The city government-run emergency ambulances, Centralised Accident and Trauma Services (CATS), are inadequate to cater to the rising population in Delhi, added Tewari, on the eve of Road Safety Week, January 11 to 17.

A foolproof road engineering guidelines with strict enforcement of the traffic rules can reduce the incidents of roads accidents in Delhi and in turn help in reducing the number of fatalities, he said.

“Three major National Highways pass through Delhi. The National Highways contribute to 30 per cent of all the deaths in the country. National Highways have been designed without giving a proper thought about the safety of pedestrians and two wheelers. This is where road engineering comes into picture,” said Tewari, who lost his cousin in a road accident in 2007.

“We don’t follow lane driving approach which takes into account the possibility of human error and helps in reducing road accidents.”

Also, there is no law making it mandatory for people to take driving lessons before getting their licences, he added.

Even the licencing system is incompetent as there are no strict driving tests before issuing licences.
“Vehicle in the hands of untrained drivers are weapons on the roads. Fatalities are bound to happen,” he said.

According to the NGO, the most dangerous time period on road was between 3 pm and 6 pm contributing to 17.26 per cent of all road accidents in the country. The least dangerous was midnight to 3 am.

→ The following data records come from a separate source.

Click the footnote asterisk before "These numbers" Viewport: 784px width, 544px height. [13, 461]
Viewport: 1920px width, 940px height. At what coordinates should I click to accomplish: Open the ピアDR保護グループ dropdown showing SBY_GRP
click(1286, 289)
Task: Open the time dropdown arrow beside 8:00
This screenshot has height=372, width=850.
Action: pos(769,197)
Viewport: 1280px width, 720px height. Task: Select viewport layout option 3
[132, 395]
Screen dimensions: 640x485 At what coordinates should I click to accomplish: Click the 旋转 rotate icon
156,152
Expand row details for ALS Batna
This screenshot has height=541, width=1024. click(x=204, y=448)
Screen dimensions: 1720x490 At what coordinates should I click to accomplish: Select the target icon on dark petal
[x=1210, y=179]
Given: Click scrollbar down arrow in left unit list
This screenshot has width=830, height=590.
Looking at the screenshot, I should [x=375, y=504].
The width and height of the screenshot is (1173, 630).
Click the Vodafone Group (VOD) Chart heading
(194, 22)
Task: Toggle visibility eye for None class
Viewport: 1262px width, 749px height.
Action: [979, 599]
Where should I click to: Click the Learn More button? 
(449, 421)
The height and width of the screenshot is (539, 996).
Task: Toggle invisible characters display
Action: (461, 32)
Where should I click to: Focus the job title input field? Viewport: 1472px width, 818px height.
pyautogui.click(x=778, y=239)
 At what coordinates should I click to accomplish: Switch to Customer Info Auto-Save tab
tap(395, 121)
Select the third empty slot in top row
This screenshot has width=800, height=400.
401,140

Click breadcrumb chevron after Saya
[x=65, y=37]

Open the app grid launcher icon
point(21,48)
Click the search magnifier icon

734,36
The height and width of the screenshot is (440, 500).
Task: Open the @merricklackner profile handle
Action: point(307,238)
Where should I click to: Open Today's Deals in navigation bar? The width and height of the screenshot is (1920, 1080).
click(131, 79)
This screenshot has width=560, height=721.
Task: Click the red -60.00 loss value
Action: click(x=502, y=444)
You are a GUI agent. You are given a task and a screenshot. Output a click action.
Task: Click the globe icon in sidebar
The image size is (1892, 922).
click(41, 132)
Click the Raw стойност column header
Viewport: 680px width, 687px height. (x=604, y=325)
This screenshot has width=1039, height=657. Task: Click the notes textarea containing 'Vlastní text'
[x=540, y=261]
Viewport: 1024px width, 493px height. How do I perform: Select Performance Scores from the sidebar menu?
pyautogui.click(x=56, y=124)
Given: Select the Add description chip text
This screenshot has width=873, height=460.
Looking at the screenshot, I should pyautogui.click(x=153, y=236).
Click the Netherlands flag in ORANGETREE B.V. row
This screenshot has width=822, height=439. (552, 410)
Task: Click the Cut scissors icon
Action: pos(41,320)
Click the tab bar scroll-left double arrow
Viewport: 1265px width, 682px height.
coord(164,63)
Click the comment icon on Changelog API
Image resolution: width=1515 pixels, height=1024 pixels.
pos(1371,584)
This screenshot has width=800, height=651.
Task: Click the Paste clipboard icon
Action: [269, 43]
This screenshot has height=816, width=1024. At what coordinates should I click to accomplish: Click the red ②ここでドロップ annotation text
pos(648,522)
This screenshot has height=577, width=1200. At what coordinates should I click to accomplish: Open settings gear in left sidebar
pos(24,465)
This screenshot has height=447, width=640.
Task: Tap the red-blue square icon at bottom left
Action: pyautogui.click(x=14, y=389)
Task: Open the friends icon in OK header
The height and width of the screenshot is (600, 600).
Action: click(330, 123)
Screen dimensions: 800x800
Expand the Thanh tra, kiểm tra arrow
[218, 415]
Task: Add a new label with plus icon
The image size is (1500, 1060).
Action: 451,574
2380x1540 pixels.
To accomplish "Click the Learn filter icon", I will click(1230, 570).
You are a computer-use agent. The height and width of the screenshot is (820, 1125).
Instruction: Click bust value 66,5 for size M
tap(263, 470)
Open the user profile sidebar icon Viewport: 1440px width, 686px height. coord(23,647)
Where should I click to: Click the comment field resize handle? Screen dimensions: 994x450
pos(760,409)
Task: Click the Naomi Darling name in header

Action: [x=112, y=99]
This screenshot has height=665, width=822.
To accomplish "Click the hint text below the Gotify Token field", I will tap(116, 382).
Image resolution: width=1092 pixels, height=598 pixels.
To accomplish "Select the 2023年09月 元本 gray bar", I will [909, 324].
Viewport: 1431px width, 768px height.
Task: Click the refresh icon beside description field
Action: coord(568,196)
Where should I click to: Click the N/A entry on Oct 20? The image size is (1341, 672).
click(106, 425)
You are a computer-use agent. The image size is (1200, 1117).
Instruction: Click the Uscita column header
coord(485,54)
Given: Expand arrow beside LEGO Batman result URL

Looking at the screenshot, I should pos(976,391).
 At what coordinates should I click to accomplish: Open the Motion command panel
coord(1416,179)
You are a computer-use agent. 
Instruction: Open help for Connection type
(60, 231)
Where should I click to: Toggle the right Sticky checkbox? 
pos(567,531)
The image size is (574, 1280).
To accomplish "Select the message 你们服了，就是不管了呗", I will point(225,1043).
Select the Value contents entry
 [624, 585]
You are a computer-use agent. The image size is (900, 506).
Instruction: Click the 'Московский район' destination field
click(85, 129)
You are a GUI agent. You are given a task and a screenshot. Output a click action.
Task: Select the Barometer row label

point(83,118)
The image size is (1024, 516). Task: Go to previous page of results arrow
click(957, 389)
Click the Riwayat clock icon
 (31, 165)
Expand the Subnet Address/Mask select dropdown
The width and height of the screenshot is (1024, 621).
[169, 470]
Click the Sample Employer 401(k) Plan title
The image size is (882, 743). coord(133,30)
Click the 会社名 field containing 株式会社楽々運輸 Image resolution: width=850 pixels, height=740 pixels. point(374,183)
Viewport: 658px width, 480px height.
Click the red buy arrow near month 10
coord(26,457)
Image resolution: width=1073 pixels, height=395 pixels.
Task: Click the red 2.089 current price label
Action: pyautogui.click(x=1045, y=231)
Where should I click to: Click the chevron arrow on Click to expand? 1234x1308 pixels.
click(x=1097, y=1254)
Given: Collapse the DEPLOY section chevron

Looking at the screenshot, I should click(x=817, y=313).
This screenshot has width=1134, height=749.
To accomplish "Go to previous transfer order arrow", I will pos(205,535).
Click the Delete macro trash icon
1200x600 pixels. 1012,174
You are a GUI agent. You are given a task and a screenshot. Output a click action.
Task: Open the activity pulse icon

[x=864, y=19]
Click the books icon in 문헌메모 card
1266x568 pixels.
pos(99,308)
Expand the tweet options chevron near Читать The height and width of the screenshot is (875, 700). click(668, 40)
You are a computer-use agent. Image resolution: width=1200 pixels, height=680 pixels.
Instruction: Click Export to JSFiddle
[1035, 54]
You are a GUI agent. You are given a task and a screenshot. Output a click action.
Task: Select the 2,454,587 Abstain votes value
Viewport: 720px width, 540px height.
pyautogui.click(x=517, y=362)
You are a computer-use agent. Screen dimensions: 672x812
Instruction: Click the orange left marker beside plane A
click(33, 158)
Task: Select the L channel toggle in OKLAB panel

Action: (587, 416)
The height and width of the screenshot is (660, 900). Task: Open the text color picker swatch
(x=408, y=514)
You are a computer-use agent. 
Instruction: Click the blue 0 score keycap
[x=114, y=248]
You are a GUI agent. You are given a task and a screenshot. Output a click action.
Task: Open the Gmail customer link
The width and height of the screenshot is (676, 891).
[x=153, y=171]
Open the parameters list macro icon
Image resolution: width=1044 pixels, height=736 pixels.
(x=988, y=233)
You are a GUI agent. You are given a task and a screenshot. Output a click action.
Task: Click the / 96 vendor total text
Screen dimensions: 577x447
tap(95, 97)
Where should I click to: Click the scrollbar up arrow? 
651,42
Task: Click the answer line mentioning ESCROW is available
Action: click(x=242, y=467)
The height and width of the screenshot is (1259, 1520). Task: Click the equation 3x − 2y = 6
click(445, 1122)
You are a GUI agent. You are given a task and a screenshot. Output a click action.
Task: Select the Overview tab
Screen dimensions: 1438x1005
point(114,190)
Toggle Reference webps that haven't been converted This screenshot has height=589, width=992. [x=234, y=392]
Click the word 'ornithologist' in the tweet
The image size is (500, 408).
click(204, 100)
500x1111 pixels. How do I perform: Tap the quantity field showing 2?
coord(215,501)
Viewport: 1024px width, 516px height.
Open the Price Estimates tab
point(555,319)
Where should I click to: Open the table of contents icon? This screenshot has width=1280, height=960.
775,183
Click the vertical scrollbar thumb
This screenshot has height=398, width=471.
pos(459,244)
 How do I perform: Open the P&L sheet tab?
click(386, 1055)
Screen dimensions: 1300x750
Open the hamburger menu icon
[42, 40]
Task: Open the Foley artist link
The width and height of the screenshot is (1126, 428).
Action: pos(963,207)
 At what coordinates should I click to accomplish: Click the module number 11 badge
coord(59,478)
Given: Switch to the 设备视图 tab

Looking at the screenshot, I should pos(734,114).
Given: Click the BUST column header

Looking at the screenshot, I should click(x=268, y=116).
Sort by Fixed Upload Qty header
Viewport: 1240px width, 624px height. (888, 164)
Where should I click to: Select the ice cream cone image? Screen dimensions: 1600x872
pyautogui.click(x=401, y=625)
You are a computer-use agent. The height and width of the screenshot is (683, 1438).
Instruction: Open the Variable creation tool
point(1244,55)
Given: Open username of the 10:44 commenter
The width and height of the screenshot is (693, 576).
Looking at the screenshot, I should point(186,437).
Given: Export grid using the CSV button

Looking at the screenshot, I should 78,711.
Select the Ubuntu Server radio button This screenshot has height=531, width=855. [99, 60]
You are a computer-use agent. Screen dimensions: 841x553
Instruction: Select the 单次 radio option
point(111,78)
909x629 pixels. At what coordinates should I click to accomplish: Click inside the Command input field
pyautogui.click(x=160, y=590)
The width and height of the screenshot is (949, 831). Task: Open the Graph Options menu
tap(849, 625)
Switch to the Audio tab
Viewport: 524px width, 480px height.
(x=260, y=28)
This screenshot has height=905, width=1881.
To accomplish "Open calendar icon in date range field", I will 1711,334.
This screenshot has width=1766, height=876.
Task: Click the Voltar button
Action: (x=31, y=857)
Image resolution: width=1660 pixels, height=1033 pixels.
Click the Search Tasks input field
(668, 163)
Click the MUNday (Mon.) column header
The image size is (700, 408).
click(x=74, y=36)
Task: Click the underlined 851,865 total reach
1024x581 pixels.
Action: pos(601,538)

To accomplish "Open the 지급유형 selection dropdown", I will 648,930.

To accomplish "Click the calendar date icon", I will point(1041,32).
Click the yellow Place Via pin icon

The city government’s ongoing odd-even campaign has been able to check air pollution and address the issue of congestion on Delhi roads.

The car rationing scheme has brought the concept of carpooling into public consciousness.
“A carpool policy that incentives carpooling and creates an enabling environment for shared cars to thrive will help inculcate better driving etiquettes among people,” said Tewari.

“The city government has to create carpooling policy which will require a certain kind of infrastructure like designated lanes for shared cars. There is a high vehicle occupancy rate in foreign countries with more than two passengers in a car, and such vehicles get a preferential lane that can’t be occupied by other vehicles.”

Delhi had successfully introduced such dedicated lane driving during the CommonWealth Games. Delhi has 1.1 vehicle occupancy on an average, 1.1 person per vehicle.

Another incentive to encourage people to carpool is by giving them free parking or discounted rates, he added.

“It has been observed in countries like Germany, Belgium and the UK that the moment the carpooling policy was introduced people’s behaviour started changing. They became more responsible for other road users as well as began following traffic rules diligently.”

“The carpooling policy not only reduces congestion on roads, but also changes driving behaviour and gives more space to heavy vehicles in turn giving a safe passage to vulnerable road users like pedestrians, cyclists and two-wheelers,” he said.

Currently, there are nearly 89 lakh registered vehicles in the national capital, and over one lakh vehicles from neighbouring states ply on Delhi roads.